Of course, lawyers do set traps, but seeing every question in this
light will make you react defensively. Taking a positive approach
will help you to respond more calmly and confidently. As a manager
said: “So many times in court the reasonable social worker, who is
prepared to consider other options when they give evidence, is much
more powerful than the social worker who is wedded to one outcome.”
This does not mean being unclear about your plan. On the contrary,
it is because you know the case well and are clear about the plan
that you can explain why the alternatives would not be suitable,
rather than just rejecting them in a knee-jerk manner. It also
means being prepared to be flexible on some issues to ensure the
best overall result for the child.

Social workers who perform well in care cases tend to think beyond
the actual proceedings, taking a long-term view. They appreciate
that they, or one of their colleagues, will probably have to
continue working with the family and the child after the
proceedings have ended. In that context it is not always helpful to
fight tooth and nail on every issue, leaving the parents angry or
humiliated. These social workers retain their empathy for the
parents, and try to keep a relationship with them.

Finally, social workers who survive care proceedings tend not to
dwell on whether they – or their department, or the parents, or the
guardian – have “won” or “lost”. Their objective is to get the best
result for the child – for the child to be the winner. So even
though going to court is still stressful, the sense of achieving
something for the child sees them through.

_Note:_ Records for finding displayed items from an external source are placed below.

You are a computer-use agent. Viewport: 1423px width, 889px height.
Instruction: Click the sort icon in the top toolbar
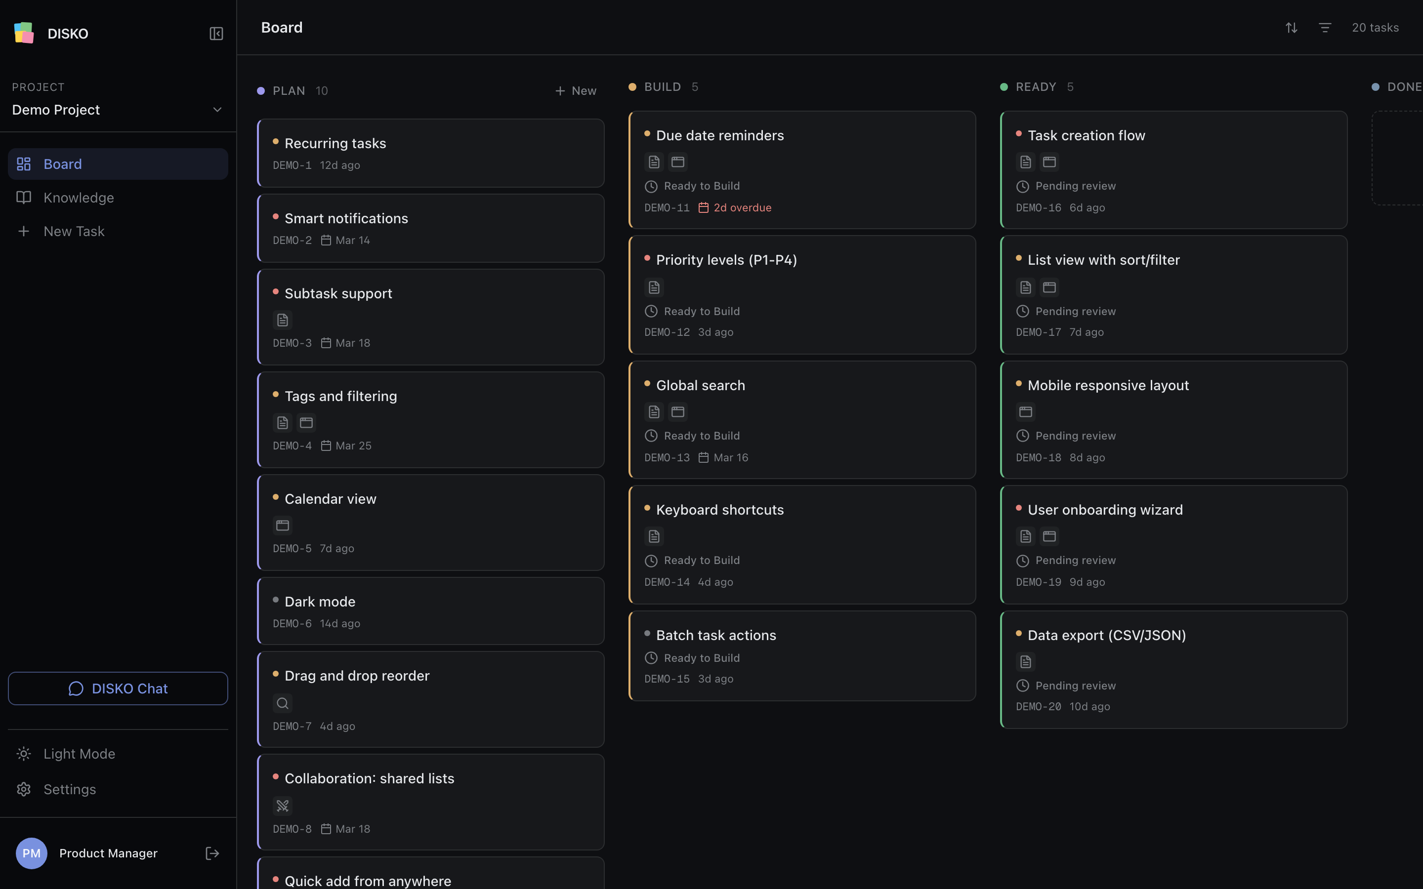[1291, 27]
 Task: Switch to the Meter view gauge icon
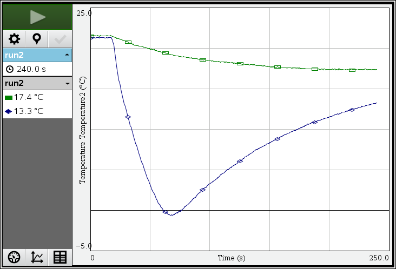click(x=14, y=257)
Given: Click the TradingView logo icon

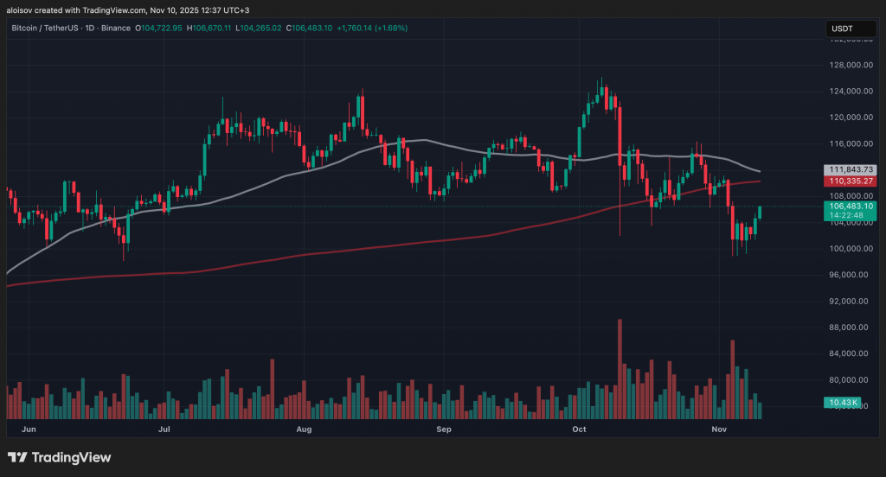Looking at the screenshot, I should 16,457.
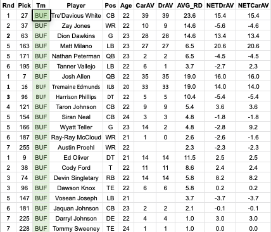The height and width of the screenshot is (232, 271).
Task: Select the Josh Allen player cell
Action: point(76,77)
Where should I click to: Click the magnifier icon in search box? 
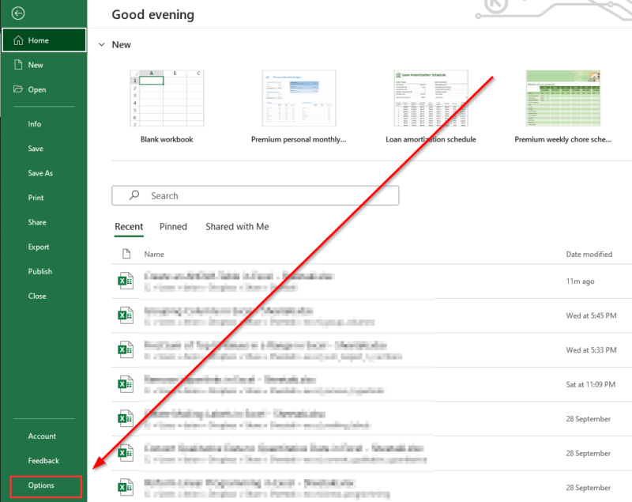pos(134,195)
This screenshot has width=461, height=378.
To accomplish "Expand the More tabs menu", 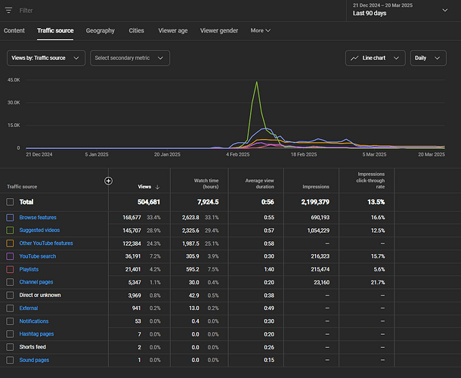I will [261, 31].
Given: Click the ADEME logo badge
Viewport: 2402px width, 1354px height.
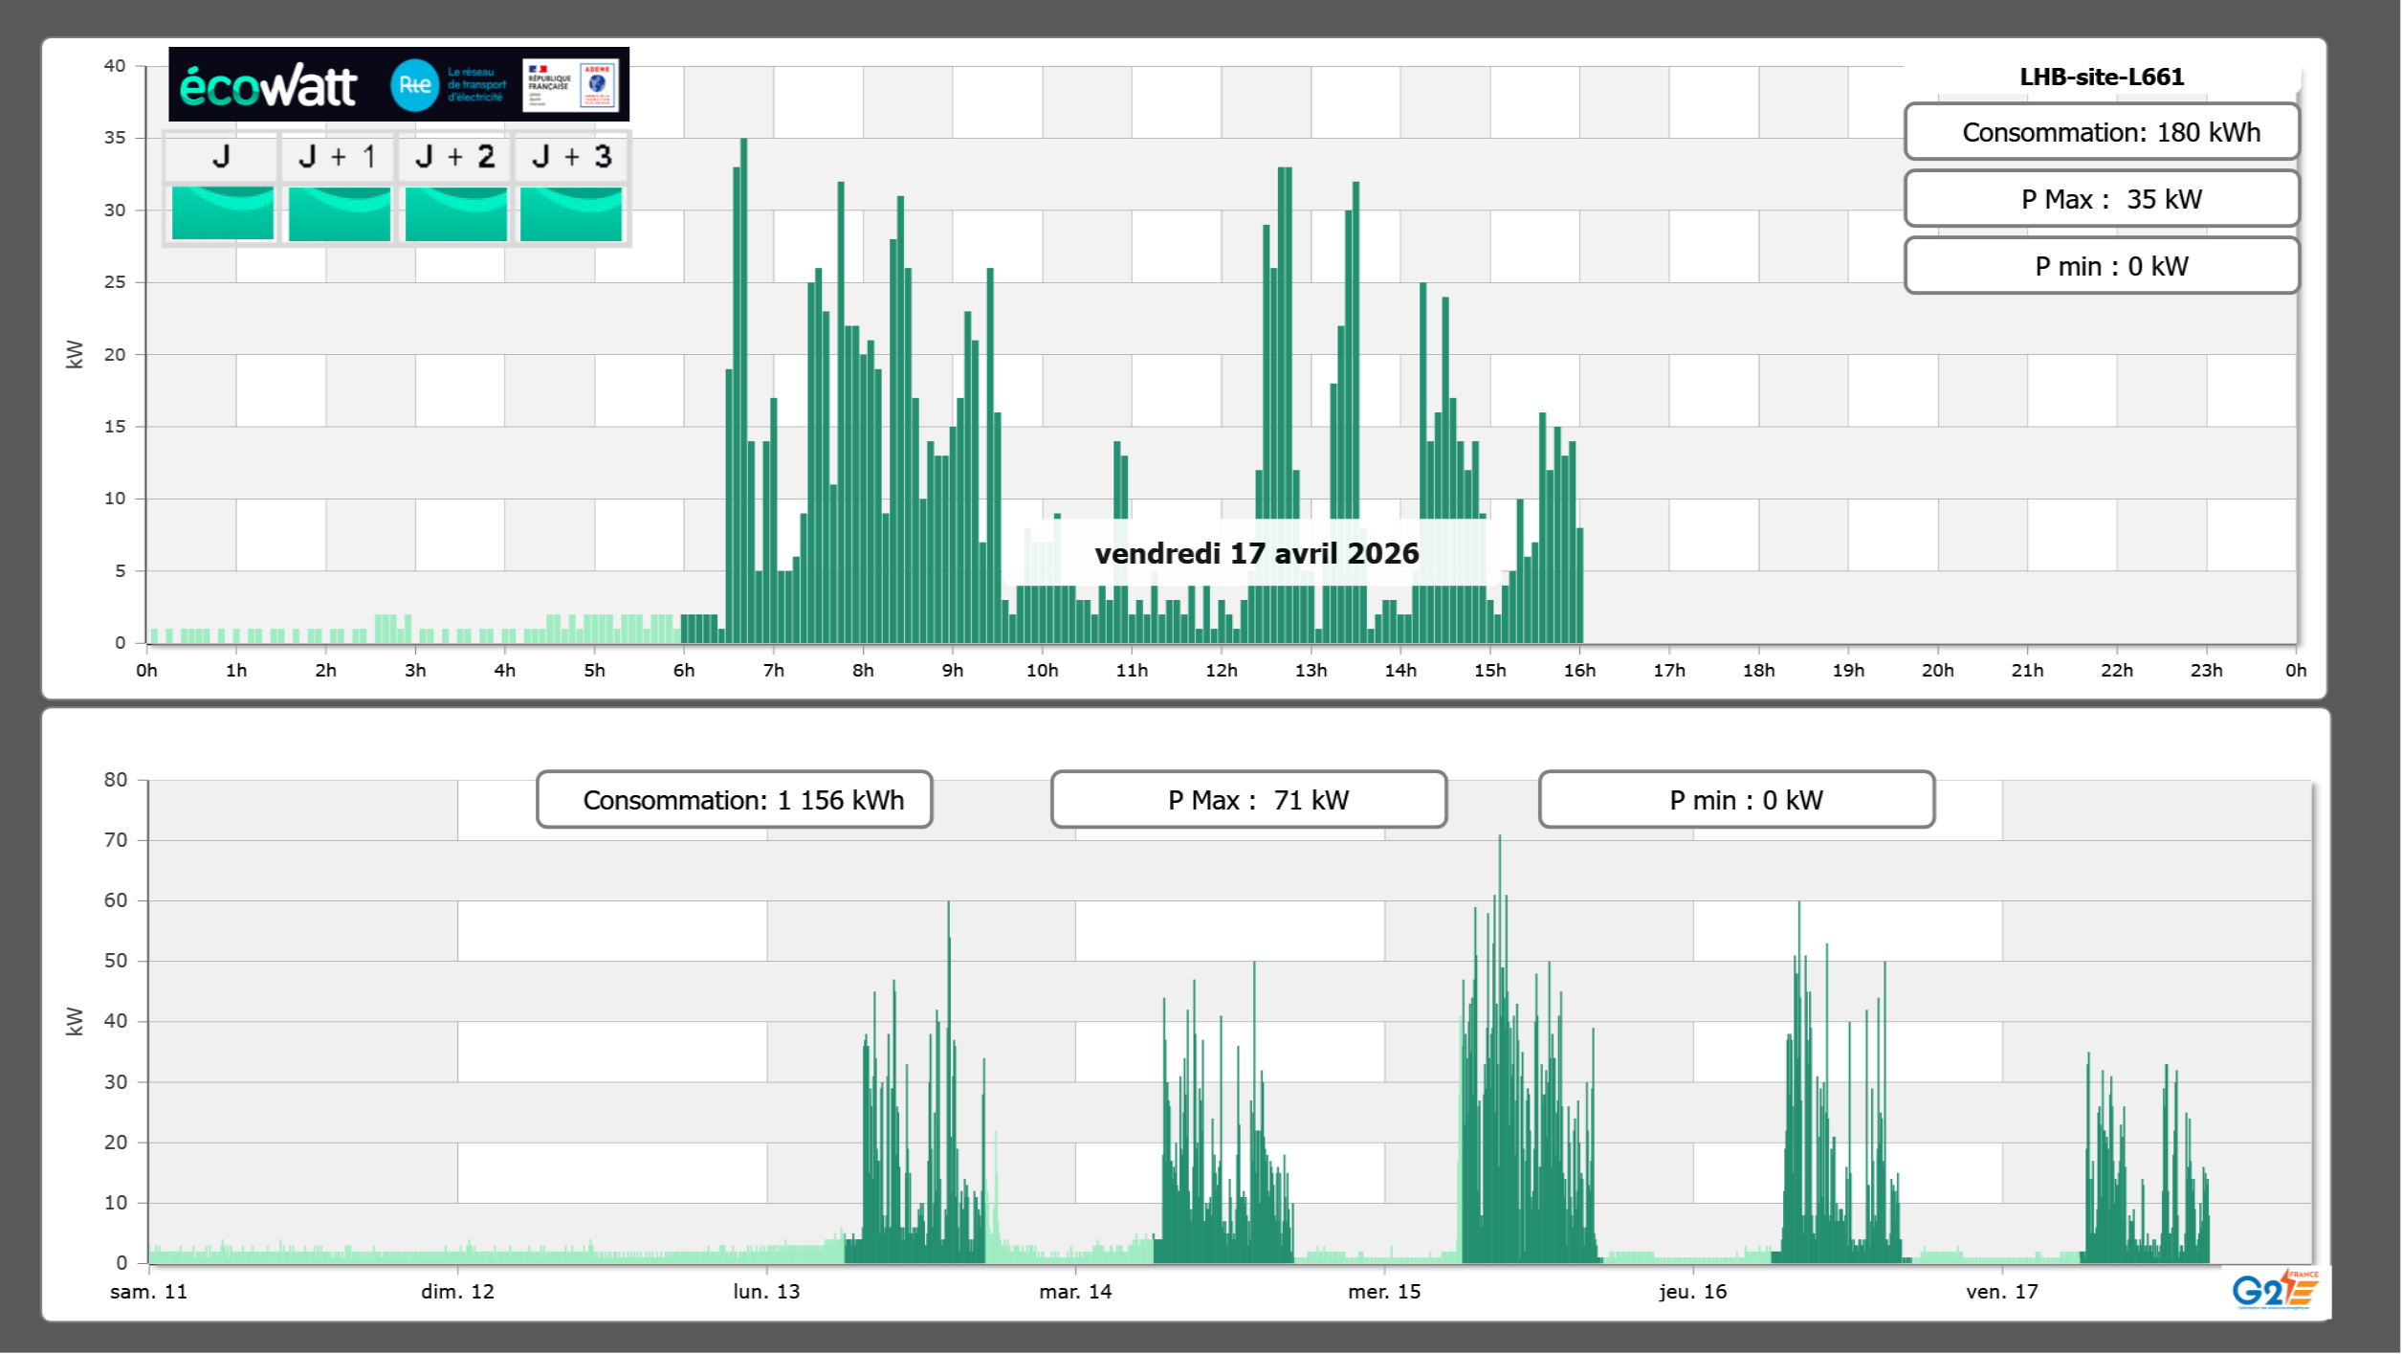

Jonathan Dickens is a lecturer in social work,
University of East Anglia. 


1 Unpublished study. For information
contact the author at

Legal problems  

“What we have is an adversarial system where it’s ‘let’s knock the
local authority even if they have done a good job’. Yes, you might
get the odd platitudinous remark from a judge about how well the
social worker has done, but the premise of the family proceedings
court – and certainly the higher up you go – is that the local
authority has done it wrong and poorly, and needs to be watched and
scrutinised at all costs otherwise it will do something terrible.”
Social services manager

“You find that you have everyone coming at you from different
directions…it is very, very pressurised…to me at that time, I
felt as if this is not what I want to do, I want to be a social
worker!” Social worker

The research

The study consisted of more than 50 interviews with social
workers, social services managers and local authority lawyers in
2001-2 and was supported by a grant from the Nuffield Foundation.
The interviews were in six local authorities in England equally
divided between social services and legal staff.